Rename "Coverage Details" to "Policy Details" wherever it occurs in the listing below, and reproduce every other line unchanged.

[start of Records for processing]

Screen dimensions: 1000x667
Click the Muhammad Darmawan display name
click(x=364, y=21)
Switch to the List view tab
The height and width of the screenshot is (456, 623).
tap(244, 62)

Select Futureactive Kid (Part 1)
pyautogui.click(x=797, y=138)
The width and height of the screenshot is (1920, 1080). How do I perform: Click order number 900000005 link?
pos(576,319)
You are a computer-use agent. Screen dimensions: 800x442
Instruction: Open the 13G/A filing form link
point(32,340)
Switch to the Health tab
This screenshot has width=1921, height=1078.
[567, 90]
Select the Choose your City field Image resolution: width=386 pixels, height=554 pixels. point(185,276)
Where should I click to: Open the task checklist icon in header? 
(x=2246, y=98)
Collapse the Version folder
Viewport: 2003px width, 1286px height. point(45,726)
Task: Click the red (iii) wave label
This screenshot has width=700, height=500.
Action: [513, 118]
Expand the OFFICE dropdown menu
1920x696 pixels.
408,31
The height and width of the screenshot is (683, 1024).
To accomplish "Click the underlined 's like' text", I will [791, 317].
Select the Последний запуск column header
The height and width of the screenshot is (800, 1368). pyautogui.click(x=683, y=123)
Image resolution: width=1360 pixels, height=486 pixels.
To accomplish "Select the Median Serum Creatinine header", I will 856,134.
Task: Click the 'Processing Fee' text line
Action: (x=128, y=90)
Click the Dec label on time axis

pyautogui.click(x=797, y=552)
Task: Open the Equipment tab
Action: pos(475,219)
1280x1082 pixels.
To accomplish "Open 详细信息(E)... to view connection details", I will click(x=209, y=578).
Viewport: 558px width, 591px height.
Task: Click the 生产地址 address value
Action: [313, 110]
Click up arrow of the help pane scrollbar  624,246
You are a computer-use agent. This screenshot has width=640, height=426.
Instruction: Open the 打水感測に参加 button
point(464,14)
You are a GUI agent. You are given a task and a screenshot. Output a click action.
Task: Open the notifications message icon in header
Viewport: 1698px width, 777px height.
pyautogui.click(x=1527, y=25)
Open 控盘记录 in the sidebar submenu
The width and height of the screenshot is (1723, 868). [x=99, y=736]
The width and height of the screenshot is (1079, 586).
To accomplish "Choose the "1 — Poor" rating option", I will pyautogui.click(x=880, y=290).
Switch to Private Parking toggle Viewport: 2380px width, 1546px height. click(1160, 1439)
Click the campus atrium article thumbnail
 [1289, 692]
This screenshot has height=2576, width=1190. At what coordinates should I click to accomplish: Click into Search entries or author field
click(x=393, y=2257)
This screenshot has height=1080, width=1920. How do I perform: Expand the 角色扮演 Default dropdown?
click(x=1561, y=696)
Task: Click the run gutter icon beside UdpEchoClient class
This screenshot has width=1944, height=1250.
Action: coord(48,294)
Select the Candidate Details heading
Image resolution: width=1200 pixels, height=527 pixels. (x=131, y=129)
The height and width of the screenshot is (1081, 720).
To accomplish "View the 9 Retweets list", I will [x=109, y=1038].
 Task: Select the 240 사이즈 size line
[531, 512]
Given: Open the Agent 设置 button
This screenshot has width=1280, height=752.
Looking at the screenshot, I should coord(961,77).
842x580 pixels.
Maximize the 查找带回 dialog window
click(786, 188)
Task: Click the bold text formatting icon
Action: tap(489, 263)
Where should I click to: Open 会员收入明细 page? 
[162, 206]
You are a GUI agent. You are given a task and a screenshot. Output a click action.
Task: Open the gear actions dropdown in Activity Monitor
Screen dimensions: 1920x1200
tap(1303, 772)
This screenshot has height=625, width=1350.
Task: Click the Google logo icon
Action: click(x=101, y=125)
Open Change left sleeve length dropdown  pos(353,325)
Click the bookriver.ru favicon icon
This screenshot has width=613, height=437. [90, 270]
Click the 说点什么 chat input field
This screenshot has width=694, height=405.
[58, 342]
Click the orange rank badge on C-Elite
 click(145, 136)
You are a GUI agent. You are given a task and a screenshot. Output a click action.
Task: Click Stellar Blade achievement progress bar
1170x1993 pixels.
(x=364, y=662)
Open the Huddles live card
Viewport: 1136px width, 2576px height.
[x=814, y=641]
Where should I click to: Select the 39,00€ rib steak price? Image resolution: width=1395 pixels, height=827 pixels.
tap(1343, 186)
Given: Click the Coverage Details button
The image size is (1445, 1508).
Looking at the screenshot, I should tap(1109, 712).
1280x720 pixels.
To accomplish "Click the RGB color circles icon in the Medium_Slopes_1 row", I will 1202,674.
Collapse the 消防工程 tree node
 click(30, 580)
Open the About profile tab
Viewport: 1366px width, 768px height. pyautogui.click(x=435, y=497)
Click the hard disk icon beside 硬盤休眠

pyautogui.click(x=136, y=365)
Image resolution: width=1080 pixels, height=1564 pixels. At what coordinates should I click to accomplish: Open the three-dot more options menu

[end of Records for processing]

**Exercise response**
Screen dimensions: 1000x667
Click the Muhammad Darmawan display name
click(x=364, y=21)
Switch to the List view tab
The height and width of the screenshot is (456, 623).
tap(244, 62)

Select Futureactive Kid (Part 1)
pyautogui.click(x=797, y=138)
The width and height of the screenshot is (1920, 1080). How do I perform: Click order number 900000005 link?
pos(576,319)
You are a computer-use agent. Screen dimensions: 800x442
Instruction: Open the 13G/A filing form link
point(32,340)
Switch to the Health tab
This screenshot has width=1921, height=1078.
[567, 90]
Select the Choose your City field Image resolution: width=386 pixels, height=554 pixels. point(185,276)
Where should I click to: Open the task checklist icon in header? 
(x=2246, y=98)
Collapse the Version folder
Viewport: 2003px width, 1286px height. point(45,726)
Task: Click the red (iii) wave label
This screenshot has width=700, height=500.
Action: [513, 118]
Expand the OFFICE dropdown menu
1920x696 pixels.
408,31
The height and width of the screenshot is (683, 1024).
To accomplish "Click the underlined 's like' text", I will [791, 317].
Select the Последний запуск column header
The height and width of the screenshot is (800, 1368). pyautogui.click(x=683, y=123)
Image resolution: width=1360 pixels, height=486 pixels.
To accomplish "Select the Median Serum Creatinine header", I will 856,134.
Task: Click the 'Processing Fee' text line
Action: (x=128, y=90)
Click the Dec label on time axis

pyautogui.click(x=797, y=552)
Task: Open the Equipment tab
Action: pos(475,219)
1280x1082 pixels.
To accomplish "Open 详细信息(E)... to view connection details", I will click(x=209, y=578).
Viewport: 558px width, 591px height.
Task: Click the 生产地址 address value
Action: [313, 110]
Click up arrow of the help pane scrollbar  624,246
You are a computer-use agent. This screenshot has width=640, height=426.
Instruction: Open the 打水感測に参加 button
point(464,14)
You are a GUI agent. You are given a task and a screenshot. Output a click action.
Task: Open the notifications message icon in header
Viewport: 1698px width, 777px height.
pyautogui.click(x=1527, y=25)
Open 控盘记录 in the sidebar submenu
The width and height of the screenshot is (1723, 868). [x=99, y=736]
The width and height of the screenshot is (1079, 586).
To accomplish "Choose the "1 — Poor" rating option", I will pyautogui.click(x=880, y=290).
Switch to Private Parking toggle Viewport: 2380px width, 1546px height. click(1160, 1439)
Click the campus atrium article thumbnail
 [1289, 692]
This screenshot has height=2576, width=1190. At what coordinates should I click to accomplish: Click into Search entries or author field
click(x=393, y=2257)
This screenshot has height=1080, width=1920. How do I perform: Expand the 角色扮演 Default dropdown?
click(x=1561, y=696)
Task: Click the run gutter icon beside UdpEchoClient class
This screenshot has width=1944, height=1250.
Action: coord(48,294)
Select the Candidate Details heading
Image resolution: width=1200 pixels, height=527 pixels. (x=131, y=129)
The height and width of the screenshot is (1081, 720).
To accomplish "View the 9 Retweets list", I will [x=109, y=1038].
 Task: Select the 240 사이즈 size line
[531, 512]
Given: Open the Agent 设置 button
This screenshot has width=1280, height=752.
Looking at the screenshot, I should coord(961,77).
842x580 pixels.
Maximize the 查找带回 dialog window
click(786, 188)
Task: Click the bold text formatting icon
Action: tap(489, 263)
Where should I click to: Open 会员收入明细 page? 
[162, 206]
You are a GUI agent. You are given a task and a screenshot. Output a click action.
Task: Open the gear actions dropdown in Activity Monitor
Screen dimensions: 1920x1200
tap(1303, 772)
This screenshot has height=625, width=1350.
Task: Click the Google logo icon
Action: click(x=101, y=125)
Open Change left sleeve length dropdown  pos(353,325)
Click the bookriver.ru favicon icon
This screenshot has width=613, height=437. [90, 270]
Click the 说点什么 chat input field
This screenshot has width=694, height=405.
[58, 342]
Click the orange rank badge on C-Elite
 click(145, 136)
You are a GUI agent. You are given a task and a screenshot. Output a click action.
Task: Click Stellar Blade achievement progress bar
1170x1993 pixels.
(x=364, y=662)
Open the Huddles live card
Viewport: 1136px width, 2576px height.
[x=814, y=641]
Where should I click to: Select the 39,00€ rib steak price? Image resolution: width=1395 pixels, height=827 pixels.
tap(1343, 186)
Given: Click the Policy Details button
The image size is (1445, 1508).
Looking at the screenshot, I should tap(1109, 712).
1280x720 pixels.
To accomplish "Click the RGB color circles icon in the Medium_Slopes_1 row", I will 1202,674.
Collapse the 消防工程 tree node
 click(30, 580)
Open the About profile tab
Viewport: 1366px width, 768px height. pyautogui.click(x=435, y=497)
Click the hard disk icon beside 硬盤休眠

pyautogui.click(x=136, y=365)
Image resolution: width=1080 pixels, height=1564 pixels. At what coordinates should I click to accomplish: Open the three-dot more options menu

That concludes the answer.